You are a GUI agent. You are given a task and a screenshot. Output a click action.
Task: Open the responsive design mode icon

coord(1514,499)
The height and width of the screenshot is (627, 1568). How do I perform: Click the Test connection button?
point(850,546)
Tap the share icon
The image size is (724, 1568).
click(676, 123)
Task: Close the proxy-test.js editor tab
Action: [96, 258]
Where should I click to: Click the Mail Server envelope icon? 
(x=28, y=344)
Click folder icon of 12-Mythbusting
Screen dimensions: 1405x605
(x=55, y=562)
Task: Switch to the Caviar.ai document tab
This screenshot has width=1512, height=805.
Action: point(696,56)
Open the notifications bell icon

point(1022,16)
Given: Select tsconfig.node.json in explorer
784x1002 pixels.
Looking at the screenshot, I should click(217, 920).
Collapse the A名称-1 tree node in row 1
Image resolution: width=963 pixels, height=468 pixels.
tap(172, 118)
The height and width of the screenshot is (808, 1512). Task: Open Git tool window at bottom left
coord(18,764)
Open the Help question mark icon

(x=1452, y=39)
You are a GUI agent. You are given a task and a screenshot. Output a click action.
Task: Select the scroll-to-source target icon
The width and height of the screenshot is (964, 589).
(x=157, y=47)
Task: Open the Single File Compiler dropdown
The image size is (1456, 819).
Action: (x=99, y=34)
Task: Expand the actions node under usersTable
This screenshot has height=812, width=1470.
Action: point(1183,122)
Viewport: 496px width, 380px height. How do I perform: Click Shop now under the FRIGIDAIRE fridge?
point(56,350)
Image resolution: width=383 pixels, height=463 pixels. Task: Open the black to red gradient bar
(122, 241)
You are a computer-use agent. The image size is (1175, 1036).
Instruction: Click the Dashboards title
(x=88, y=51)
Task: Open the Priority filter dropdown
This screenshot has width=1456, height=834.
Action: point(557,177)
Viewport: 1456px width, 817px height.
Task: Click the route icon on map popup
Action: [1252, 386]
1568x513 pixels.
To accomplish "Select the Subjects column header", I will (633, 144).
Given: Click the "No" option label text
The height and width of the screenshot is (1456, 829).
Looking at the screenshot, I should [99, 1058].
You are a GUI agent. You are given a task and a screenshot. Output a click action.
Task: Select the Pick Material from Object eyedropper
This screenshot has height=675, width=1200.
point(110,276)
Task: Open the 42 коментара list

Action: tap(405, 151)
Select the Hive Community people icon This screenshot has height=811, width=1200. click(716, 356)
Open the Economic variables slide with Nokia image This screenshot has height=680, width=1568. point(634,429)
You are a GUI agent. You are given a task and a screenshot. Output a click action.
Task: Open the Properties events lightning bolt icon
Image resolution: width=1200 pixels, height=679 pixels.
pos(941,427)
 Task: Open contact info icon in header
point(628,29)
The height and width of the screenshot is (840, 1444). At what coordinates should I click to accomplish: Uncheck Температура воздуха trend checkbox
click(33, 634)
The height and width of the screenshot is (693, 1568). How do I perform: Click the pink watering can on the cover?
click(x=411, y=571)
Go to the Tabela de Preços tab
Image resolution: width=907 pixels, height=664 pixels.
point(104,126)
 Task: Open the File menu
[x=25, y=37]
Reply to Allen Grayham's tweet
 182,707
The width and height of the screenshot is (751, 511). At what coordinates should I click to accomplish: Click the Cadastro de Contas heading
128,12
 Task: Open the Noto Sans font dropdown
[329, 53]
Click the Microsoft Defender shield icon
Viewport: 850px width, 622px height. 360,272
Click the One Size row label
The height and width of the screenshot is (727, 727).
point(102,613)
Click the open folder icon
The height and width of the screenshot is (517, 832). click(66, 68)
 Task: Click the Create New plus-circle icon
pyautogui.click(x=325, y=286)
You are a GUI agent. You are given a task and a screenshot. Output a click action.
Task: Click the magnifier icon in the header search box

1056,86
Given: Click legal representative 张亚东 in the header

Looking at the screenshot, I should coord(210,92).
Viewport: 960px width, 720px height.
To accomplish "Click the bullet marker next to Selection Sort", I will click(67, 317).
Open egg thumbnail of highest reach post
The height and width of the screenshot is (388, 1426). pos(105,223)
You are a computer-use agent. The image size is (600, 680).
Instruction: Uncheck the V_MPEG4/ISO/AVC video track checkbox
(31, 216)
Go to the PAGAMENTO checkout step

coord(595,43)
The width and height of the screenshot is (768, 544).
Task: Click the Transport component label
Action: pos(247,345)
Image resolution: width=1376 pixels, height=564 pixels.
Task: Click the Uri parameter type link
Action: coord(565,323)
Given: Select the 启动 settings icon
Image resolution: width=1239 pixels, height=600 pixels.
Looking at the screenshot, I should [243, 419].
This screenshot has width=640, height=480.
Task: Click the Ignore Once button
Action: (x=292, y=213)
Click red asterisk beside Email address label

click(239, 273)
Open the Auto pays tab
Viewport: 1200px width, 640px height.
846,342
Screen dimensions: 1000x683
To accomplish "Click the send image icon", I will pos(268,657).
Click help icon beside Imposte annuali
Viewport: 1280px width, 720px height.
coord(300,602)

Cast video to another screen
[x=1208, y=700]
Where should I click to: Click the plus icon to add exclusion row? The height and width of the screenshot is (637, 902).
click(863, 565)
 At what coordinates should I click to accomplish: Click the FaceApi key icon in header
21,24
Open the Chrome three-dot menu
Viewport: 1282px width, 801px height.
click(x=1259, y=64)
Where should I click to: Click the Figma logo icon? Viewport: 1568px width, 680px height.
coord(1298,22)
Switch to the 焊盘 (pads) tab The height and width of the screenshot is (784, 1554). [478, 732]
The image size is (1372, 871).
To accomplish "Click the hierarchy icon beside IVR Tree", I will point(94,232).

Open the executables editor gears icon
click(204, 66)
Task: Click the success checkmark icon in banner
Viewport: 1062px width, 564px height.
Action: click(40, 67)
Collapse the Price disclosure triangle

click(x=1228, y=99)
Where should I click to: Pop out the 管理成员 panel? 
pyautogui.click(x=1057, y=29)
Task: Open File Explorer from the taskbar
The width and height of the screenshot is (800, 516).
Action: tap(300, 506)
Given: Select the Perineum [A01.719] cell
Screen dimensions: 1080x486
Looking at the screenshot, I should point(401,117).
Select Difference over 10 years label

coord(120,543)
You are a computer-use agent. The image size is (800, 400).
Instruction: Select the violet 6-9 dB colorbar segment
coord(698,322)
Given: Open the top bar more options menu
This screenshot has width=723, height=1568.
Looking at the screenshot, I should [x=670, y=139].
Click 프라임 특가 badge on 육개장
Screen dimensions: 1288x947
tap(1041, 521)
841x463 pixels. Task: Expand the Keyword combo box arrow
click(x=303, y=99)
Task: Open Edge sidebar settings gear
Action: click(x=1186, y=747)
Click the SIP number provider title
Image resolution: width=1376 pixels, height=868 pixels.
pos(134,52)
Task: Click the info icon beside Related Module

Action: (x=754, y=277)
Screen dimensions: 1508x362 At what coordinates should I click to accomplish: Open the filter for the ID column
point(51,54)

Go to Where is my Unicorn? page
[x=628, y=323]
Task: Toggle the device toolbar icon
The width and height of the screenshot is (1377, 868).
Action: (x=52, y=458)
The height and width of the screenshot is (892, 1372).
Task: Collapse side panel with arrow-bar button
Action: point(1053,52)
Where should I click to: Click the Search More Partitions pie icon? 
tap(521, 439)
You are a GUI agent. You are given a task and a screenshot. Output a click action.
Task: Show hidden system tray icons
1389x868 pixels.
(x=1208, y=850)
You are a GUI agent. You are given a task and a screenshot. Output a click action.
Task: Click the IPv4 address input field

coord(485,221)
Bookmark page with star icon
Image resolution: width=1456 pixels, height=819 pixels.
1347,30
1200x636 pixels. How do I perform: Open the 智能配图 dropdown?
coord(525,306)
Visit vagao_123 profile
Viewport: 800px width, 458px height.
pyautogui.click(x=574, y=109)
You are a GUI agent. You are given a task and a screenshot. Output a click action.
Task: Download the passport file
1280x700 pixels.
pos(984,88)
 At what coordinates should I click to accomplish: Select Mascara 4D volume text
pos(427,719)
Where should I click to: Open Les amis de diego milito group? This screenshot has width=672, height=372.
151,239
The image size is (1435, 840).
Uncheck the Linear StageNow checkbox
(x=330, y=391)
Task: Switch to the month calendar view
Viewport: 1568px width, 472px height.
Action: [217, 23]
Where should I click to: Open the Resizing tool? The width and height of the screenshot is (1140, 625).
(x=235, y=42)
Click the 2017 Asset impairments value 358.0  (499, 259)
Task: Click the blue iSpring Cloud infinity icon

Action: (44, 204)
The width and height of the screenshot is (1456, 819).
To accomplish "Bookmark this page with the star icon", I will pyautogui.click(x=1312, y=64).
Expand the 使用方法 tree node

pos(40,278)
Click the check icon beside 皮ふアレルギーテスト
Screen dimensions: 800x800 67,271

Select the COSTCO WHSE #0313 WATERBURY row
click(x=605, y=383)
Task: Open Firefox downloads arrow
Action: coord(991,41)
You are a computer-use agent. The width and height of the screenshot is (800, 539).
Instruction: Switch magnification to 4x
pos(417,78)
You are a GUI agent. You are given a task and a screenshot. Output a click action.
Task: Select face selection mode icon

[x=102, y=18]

======

GIVEN EXERCISE:
Put the lines from the one containing "Given: Select the Perineum [A01.719] cell" through the one containing "coord(485,221)", both included, into a JSON list of strings with one string per line, skipping blank lines.

THE REPLY:
[
  "Given: Select the Perineum [A01.719] cell",
  "Screen dimensions: 1080x486",
  "Looking at the screenshot, I should point(401,117).",
  "Select Difference over 10 years label",
  "coord(120,543)",
  "You are a computer-use agent. The image size is (800, 400).",
  "Instruction: Select the violet 6-9 dB colorbar segment",
  "coord(698,322)",
  "Given: Open the top bar more options menu",
  "This screenshot has width=723, height=1568.",
  "Looking at the screenshot, I should [x=670, y=139].",
  "Click 프라임 특가 badge on 육개장",
  "Screen dimensions: 1288x947",
  "tap(1041, 521)",
  "841x463 pixels. Task: Expand the Keyword combo box arrow",
  "click(x=303, y=99)",
  "Task: Open Edge sidebar settings gear",
  "Action: click(x=1186, y=747)",
  "Click the SIP number provider title",
  "Image resolution: width=1376 pixels, height=868 pixels.",
  "pos(134,52)",
  "Task: Click the info icon beside Related Module",
  "Action: (x=754, y=277)",
  "Screen dimensions: 1508x362 At what coordinates should I click to accomplish: Open the filter for the ID column",
  "point(51,54)",
  "Go to Where is my Unicorn? page",
  "[x=628, y=323]",
  "Task: Toggle the device toolbar icon",
  "The width and height of the screenshot is (1377, 868).",
  "Action: (x=52, y=458)",
  "The height and width of the screenshot is (892, 1372).",
  "Task: Collapse side panel with arrow-bar button",
  "Action: point(1053,52)",
  "Where should I click to: Click the Search More Partitions pie icon? ",
  "tap(521, 439)",
  "You are a GUI agent. You are given a task and a screenshot. Output a click action.",
  "Task: Show hidden system tray icons",
  "1389x868 pixels.",
  "(x=1208, y=850)",
  "You are a GUI agent. You are given a task and a screenshot. Output a click action.",
  "Task: Click the IPv4 address input field",
  "coord(485,221)"
]